Health
Spending Growing Faster Than U.S. Economy
For the first time in
almost a decade, federal health economists reported January 8,
health expenditures outpaced the growth of the economy.
Spending rose 6.9% from
1999 to 2000, to $1.3 trillion, while the nation's gross
domestic product (GDP) grew 6.5%. This was the third year of
accelerating growth in health spending.
With the economy in a
downturn, health costs are likely to continue to grow faster
than the GDP at least for the next few years.
The shift may herald the
end of several years of relatively free-wheeling spending,
when employers offered less restrictive, more costly insurance
plans, and hospitals and physicians refused to accept onerous
managed care discounts, said the economists.
Instead, in 2001, insurers
will likely charge higher premiums and employers will ask
consumers to pay a higher share of their health costs.
From 1999 to 2000, there
was a 1.2% increase in the rise in health care spending.
Spending grew 5.7% in 1999, but by 6.9% in 2000. While this
may sound paltry, this is the largest positive change in the
growth rate since 1993.
Most of the increase in
private and public spending for 2000 -- 24% of the dollar share -- was for hospitals.

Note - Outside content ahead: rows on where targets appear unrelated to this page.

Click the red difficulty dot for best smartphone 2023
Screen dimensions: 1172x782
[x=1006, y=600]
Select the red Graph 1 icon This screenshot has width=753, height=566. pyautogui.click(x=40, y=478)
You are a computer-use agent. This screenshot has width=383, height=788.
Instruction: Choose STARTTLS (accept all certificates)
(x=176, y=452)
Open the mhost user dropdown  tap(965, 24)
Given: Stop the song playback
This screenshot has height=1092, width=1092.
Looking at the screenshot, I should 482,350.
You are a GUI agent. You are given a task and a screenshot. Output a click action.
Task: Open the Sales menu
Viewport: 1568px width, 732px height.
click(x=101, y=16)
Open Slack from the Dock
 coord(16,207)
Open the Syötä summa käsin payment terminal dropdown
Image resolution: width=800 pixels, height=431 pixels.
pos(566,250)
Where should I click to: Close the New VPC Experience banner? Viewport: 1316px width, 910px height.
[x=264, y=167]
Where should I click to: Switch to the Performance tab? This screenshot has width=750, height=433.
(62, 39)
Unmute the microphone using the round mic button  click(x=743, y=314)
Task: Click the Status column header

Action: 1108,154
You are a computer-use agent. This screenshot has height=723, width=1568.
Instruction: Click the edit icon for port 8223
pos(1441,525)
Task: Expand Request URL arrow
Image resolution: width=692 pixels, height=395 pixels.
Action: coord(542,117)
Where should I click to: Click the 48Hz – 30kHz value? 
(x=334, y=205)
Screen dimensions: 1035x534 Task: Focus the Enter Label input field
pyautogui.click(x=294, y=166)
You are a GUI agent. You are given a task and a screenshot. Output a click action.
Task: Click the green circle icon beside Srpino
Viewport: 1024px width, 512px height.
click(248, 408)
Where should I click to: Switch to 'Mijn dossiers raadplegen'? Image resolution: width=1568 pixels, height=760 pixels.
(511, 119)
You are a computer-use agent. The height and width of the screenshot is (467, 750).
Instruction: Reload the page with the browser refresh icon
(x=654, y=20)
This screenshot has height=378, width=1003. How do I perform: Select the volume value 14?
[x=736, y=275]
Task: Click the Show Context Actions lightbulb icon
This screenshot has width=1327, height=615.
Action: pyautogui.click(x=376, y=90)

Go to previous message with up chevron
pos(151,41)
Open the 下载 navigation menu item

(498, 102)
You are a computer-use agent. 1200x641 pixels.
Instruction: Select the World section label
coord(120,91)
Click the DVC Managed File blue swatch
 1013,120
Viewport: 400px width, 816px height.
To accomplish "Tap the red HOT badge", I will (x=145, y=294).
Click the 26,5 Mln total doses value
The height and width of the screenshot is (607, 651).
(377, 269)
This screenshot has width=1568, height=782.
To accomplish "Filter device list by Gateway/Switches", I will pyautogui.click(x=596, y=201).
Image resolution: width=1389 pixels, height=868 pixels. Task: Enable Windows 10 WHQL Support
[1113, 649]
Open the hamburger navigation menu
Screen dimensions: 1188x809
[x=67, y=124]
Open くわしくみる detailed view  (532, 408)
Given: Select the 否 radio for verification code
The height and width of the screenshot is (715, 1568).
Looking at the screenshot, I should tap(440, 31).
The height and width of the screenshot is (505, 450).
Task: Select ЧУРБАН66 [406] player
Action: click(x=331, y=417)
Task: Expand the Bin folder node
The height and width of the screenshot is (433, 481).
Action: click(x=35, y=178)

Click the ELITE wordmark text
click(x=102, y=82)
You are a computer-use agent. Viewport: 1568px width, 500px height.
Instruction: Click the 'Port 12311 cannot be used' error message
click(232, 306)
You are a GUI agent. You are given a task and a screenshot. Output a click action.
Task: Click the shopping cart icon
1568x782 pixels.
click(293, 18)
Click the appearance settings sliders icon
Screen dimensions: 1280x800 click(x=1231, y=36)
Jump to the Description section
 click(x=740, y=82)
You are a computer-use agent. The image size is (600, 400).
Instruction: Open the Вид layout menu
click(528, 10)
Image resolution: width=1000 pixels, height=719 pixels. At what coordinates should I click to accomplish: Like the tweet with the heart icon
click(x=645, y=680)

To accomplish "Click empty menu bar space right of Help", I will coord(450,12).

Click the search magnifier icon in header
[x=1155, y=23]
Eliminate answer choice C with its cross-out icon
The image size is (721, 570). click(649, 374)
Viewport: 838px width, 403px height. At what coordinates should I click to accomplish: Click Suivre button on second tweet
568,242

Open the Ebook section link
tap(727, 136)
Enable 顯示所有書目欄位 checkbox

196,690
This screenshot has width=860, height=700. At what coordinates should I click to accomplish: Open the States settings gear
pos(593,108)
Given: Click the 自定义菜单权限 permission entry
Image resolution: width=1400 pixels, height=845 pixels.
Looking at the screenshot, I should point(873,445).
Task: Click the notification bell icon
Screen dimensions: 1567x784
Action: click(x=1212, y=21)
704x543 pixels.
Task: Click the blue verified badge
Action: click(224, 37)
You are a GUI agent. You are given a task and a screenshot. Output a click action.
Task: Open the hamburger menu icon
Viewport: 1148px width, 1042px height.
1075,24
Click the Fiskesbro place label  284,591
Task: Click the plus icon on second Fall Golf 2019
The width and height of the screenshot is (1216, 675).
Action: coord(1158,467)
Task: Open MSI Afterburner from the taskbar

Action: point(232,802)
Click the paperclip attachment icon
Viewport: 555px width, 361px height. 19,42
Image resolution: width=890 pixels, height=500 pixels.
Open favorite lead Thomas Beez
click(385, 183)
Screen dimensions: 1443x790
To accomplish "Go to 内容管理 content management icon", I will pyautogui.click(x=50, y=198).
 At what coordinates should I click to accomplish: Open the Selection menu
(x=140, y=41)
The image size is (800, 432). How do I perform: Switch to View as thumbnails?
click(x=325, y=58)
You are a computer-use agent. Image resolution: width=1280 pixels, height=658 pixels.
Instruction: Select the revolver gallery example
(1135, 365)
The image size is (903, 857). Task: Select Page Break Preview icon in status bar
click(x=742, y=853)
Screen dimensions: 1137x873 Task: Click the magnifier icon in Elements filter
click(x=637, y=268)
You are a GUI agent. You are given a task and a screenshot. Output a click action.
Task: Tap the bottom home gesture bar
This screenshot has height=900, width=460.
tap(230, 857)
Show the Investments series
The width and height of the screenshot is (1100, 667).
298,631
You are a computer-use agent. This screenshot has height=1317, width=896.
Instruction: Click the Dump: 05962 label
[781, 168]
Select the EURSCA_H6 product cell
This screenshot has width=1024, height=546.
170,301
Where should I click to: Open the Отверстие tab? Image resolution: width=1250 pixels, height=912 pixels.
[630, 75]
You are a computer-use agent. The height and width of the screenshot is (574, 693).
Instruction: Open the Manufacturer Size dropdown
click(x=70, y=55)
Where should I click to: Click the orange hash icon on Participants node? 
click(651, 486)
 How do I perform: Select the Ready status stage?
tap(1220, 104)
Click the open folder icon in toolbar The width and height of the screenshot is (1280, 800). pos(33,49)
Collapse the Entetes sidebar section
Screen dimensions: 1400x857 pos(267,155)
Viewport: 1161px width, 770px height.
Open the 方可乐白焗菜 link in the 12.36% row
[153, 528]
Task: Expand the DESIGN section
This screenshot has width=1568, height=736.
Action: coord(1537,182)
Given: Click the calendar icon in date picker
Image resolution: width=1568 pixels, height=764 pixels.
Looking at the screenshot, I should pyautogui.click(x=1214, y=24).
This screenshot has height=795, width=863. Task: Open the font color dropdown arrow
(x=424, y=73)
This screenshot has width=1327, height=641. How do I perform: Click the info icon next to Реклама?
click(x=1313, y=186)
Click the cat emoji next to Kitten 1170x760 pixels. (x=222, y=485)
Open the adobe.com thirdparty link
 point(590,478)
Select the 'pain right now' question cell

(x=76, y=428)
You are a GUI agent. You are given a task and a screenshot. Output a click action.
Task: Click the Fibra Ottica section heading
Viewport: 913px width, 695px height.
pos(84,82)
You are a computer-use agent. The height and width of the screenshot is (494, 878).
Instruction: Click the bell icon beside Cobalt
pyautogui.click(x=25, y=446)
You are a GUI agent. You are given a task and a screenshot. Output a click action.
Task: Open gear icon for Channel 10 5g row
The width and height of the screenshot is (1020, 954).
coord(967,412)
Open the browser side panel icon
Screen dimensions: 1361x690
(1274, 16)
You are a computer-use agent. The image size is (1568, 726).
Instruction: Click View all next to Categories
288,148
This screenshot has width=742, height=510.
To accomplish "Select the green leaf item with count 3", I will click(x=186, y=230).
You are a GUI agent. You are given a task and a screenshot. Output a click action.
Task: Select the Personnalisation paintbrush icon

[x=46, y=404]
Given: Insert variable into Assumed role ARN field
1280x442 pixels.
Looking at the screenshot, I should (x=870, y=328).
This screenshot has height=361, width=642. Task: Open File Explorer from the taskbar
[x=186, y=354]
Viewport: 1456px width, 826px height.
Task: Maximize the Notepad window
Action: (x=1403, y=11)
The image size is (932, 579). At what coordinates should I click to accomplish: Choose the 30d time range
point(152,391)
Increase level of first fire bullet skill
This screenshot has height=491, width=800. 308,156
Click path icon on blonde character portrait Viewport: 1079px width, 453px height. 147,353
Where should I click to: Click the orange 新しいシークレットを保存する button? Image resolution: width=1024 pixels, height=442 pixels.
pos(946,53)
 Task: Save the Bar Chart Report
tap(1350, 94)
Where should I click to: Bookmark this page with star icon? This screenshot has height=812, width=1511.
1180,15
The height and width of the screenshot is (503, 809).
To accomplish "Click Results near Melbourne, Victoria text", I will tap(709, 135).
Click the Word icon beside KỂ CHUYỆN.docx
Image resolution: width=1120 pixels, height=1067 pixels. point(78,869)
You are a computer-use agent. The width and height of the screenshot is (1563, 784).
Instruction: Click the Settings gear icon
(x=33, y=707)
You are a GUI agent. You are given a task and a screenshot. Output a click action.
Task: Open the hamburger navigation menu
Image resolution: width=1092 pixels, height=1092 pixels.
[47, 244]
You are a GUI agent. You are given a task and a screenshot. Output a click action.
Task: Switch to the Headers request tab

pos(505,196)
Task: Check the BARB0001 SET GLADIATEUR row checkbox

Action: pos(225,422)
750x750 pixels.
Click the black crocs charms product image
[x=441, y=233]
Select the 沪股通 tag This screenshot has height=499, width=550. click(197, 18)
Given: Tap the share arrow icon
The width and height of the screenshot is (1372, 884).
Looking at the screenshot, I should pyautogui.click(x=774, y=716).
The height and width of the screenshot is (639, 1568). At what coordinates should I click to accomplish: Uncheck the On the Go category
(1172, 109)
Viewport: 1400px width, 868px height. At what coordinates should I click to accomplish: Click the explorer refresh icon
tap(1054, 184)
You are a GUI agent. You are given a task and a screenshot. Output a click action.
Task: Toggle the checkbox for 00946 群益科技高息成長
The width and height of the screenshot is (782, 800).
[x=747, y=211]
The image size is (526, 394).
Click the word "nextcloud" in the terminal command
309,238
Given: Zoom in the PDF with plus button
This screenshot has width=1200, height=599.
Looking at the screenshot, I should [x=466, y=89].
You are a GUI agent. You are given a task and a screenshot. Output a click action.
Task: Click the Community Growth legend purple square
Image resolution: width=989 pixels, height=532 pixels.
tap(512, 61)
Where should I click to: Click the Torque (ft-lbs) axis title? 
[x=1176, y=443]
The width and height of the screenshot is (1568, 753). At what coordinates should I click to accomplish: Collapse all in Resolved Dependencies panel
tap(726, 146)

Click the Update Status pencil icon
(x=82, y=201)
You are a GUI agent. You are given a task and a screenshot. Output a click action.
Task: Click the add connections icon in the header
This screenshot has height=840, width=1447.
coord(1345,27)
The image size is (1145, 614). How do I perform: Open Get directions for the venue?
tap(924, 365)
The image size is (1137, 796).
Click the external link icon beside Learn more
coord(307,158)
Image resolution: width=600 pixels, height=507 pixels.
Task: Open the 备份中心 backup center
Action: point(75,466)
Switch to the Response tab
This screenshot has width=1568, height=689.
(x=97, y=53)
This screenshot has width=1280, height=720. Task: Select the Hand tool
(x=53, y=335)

Hospital costs grew 5.1% in 2000 to $412
billion. The
economists said that spending has grown partly because
facilities, merged together into ever-larger bargaining units,
are extracting higher payments from insurers, particularly
from managed care. Hospital labor costs have also increased.
Prescription
drug spending accounted for 9.4% of the increase. But the cost
of drugs rose by 17.3% in 2000, the
sixth consecutive year of double-digit growth, according to
the authors. Consumers are being hit especially hard, paying
more out-of-pocket with each passing year. The economists said
that higher spending on outpatient drugs is being fueled by
direct-to-consumer advertising, more new drugs on the market
and increased coverage of pharmaceuticals by insurers.
Health
Affairs January/February 2002
DR.
MERCOLA'S COMMENT:
Like the late Senator
Everett Dirksen from Illinois was fond of saying when he was
referring to the Defense Department budget, a billion dollars
here, a billion dollars there and before you know it you are
talking real money.
Well we are talking a
lot more than a few billion dollars. How about something like
a nearly 1.5 trillion dollars, an amount that is even beyond
Bill Gates level.
Amazingly 25% of this
went to pay for hospital care.
The sad tragedy is that
we are spending all of this money on disease management
focused on drugs and surgery and our return on this investment
is profoundly poor.
We are not achieving
high levels of health that we could be. More and more people
do not have the energy they need to get through the day while
millions of others are suffering with painful crippling
diseases because they have violated basic health principles.
Many of their choices
were made out of ignorance and it is my vision and passion to
make a dent in this mess and I hope to have many of you help
with the process as this web site becomes a major force for
good and the alleviation of disease and suffering.